QUESTION: It’s been months, why hasn’t it happened?

MR. VENTRELL: Well, I don’t know if I’d characterize it as months. I mean, this is something that – I don’t have the date of the original request from Mr. Issa here in front of me, but ever since we received the – let me see if I have this here – I don’t have the date right in front of me, but ever since we received it —

QUESTION: Mid May.

MR. VENTRELL: — we’ve been in consistent and continual contact with the committee staff, and we’ve done so in good faith.

QUESTION: And lastly, do you think that this perceived stalling from Issa that it could be perceived that these witnesses are being coached or they’re getting – taking time to get their testimony or words right?

MR. VENTRELL: No, that’s absurd. We reject that. It’s certainly understandable that people need time to prepare for congressional testimony; witnesses take that very seriously, need time to review and prep, and that’s standard practice and normal.

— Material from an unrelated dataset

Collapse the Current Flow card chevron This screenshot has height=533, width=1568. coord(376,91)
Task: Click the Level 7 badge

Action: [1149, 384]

So we just reject that.

QUESTION: So it’s not the four people stalling, it’s perhaps the State Department or it’s Issa not being organized?

MR. VENTRELL: This is about getting them the best possible information, making sure the witnesses have time to be prepared to provide the best possible information. And we’re working with them in good faith and scheduling dates, so this sort of arrived out of the blue yesterday.

QUESTION: So you’re saying that you told Chairman Issa that you’ve given them everything that you have, and you have nothing else to give them? Is that —

MR. VENTRELL: Well, that’s not exactly —

QUESTION: In layman’s terms.

MR. VENTRELL: No, no, no. That’s not exactly what’s going on here. This was a specific request, Said, for witnesses. This was a —

QUESTION: Right. I understand what’s going. I’m just saying, what is your position? What do you tell them, that we have already submitted all these – we answered all these questions —

MR. VENTRELL: No. The point is that the cooperation has been ongoing, and in this case we were cooperating on providing witnesses. So we received a subpoena out of the blue.

Makes one wonder how long it took the one witness already interviewed by the Committee with no assistance from the State Department to “review and prep.”